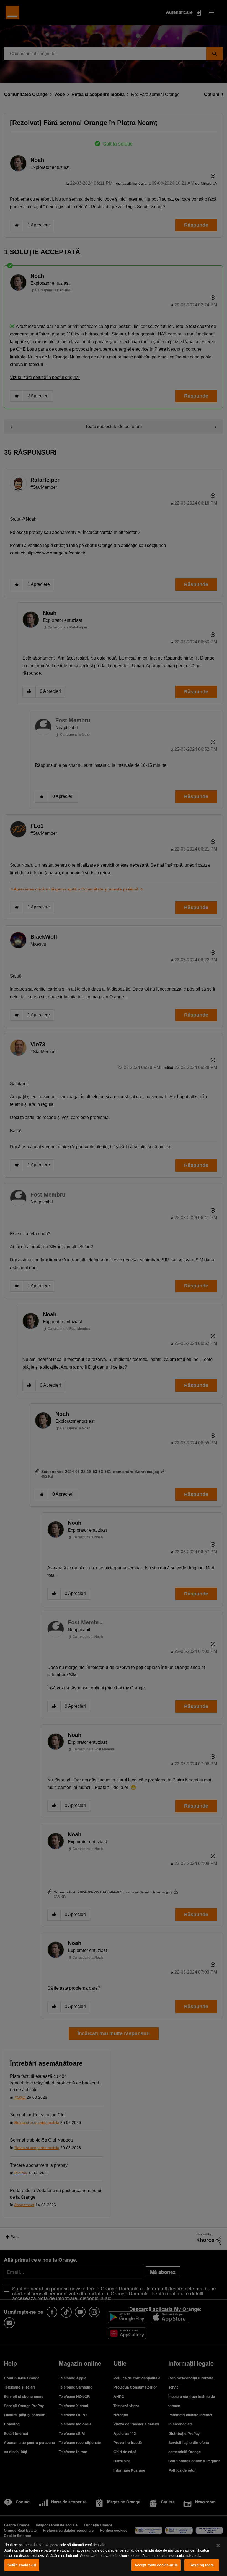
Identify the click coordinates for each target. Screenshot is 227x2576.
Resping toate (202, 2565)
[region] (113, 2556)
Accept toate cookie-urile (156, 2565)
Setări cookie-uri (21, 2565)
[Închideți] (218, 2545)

########################################

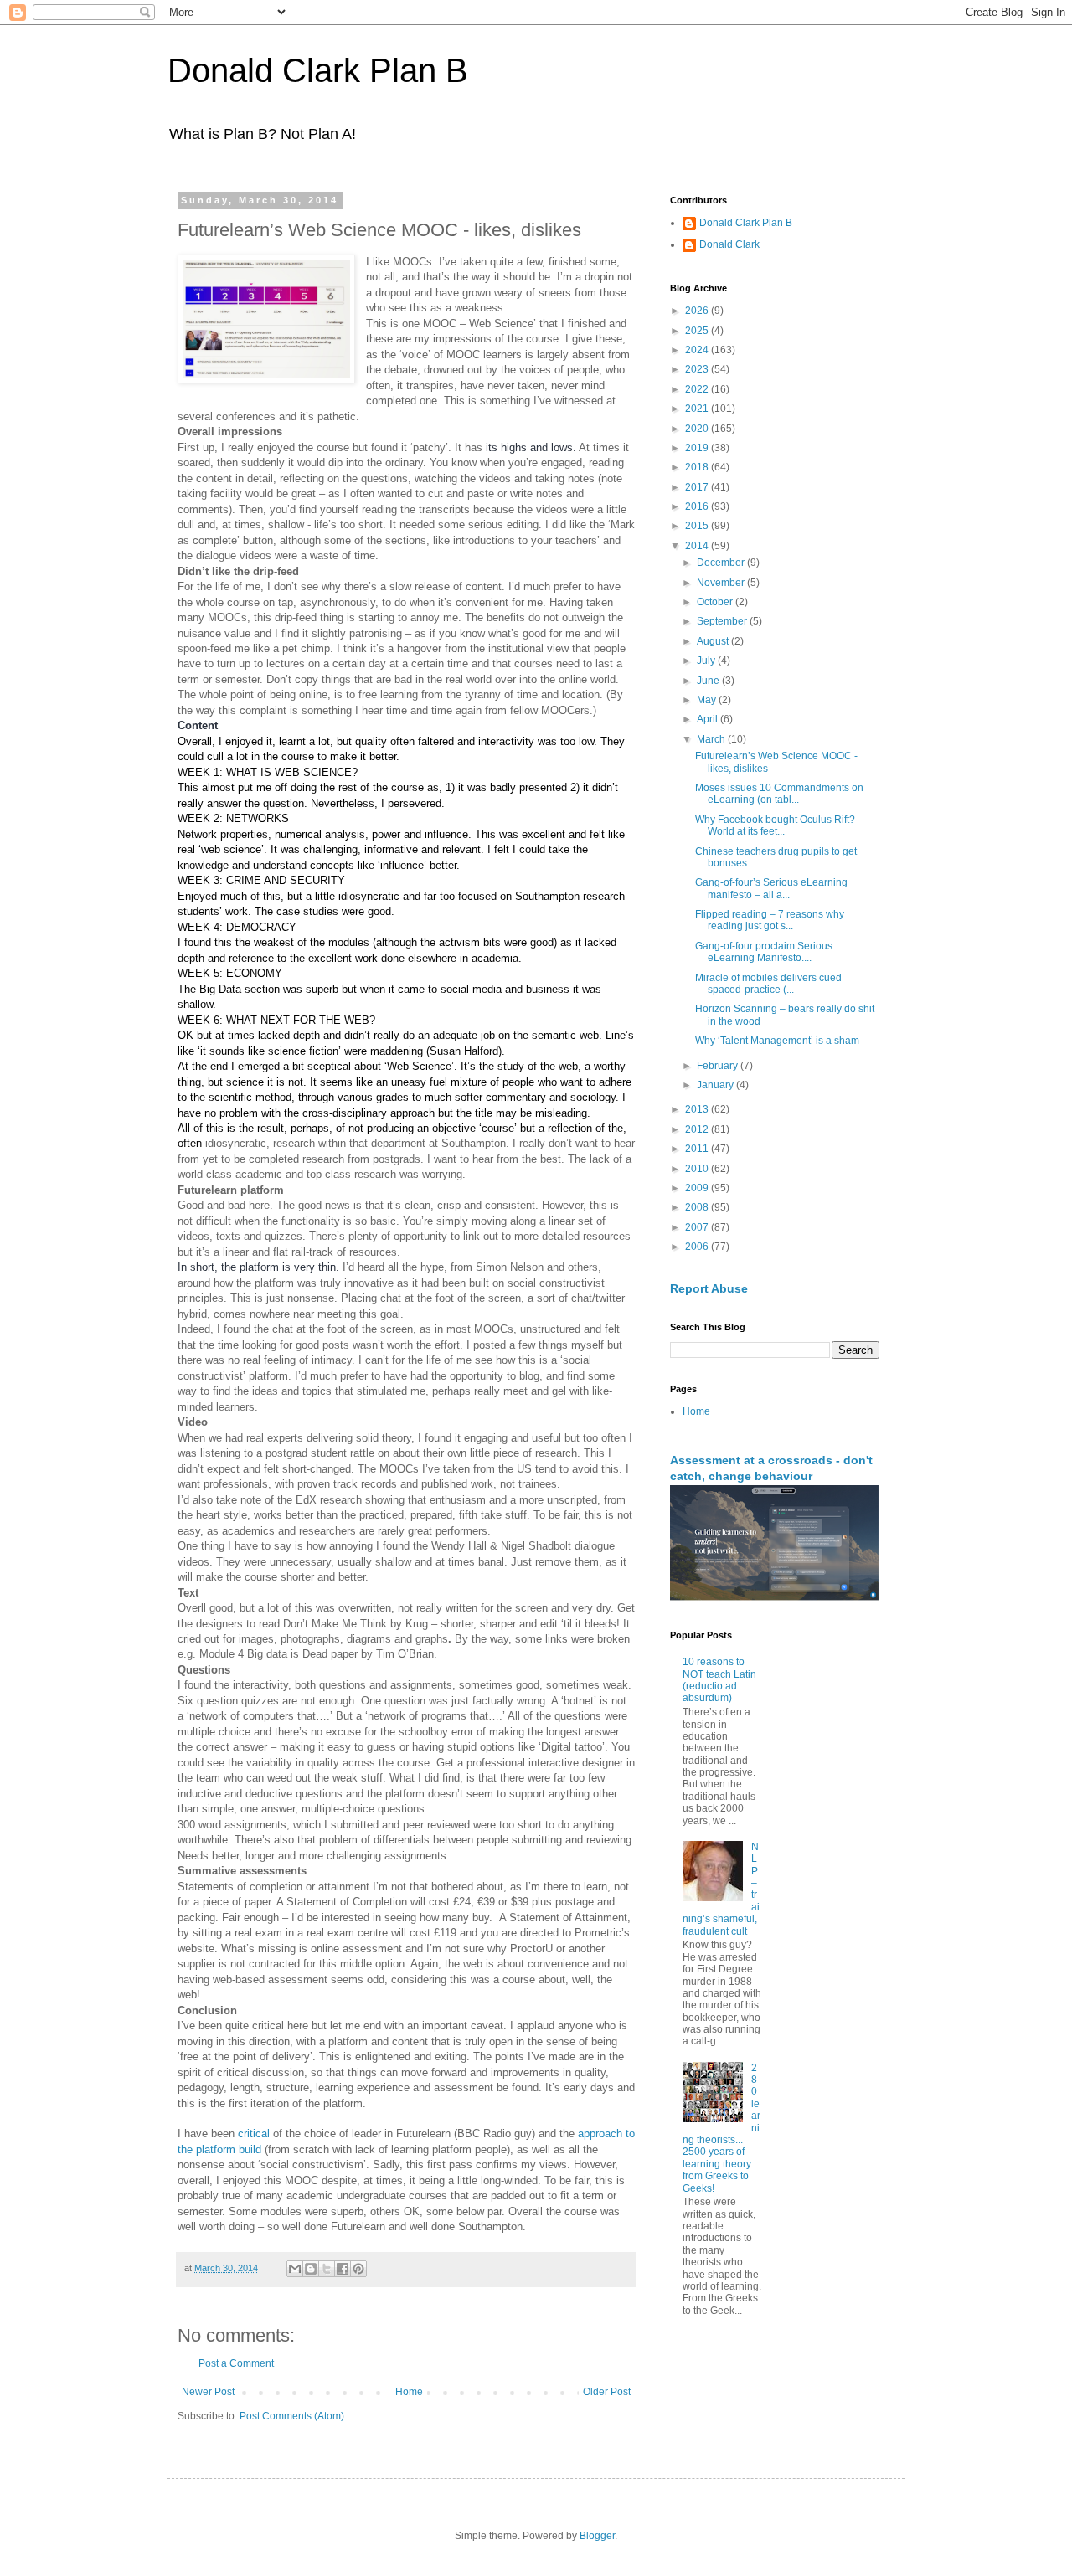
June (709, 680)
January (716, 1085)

########################################

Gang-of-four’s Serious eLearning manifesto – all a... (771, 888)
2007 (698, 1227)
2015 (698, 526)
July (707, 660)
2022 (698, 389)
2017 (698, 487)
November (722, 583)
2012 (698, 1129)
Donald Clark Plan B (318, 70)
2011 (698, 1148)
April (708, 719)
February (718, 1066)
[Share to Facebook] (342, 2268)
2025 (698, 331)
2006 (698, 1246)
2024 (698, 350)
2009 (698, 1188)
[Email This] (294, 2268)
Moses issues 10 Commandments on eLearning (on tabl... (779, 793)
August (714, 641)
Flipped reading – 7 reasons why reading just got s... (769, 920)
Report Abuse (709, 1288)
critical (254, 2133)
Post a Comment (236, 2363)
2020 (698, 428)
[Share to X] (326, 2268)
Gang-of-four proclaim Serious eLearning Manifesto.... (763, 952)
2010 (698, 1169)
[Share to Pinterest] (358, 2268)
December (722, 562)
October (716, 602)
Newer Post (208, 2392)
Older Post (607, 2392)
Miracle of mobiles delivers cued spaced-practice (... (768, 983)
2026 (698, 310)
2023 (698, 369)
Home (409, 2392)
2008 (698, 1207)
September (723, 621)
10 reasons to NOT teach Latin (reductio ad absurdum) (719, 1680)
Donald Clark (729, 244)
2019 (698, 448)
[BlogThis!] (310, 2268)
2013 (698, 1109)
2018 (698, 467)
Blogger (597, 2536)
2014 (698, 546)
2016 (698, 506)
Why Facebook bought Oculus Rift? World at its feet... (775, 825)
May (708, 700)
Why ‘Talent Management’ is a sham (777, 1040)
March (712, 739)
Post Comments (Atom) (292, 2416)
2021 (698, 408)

########################################

▶ _WORK INSTRUCTION_
Scan the listing above for the line that has "2018 (698, 467)", then copy exactly from that line through the line that has "2021 (698, 408)".

▶ _ANSWER TO THE EXERCISE_
2018 (698, 467)
Blogger (597, 2536)
2014 (698, 546)
2016 (698, 506)
Why Facebook bought Oculus Rift? World at its feet... (775, 825)
May (708, 700)
Why ‘Talent Management’ is a sham (777, 1040)
March (712, 739)
Post Comments (Atom) (292, 2416)
2021 (698, 408)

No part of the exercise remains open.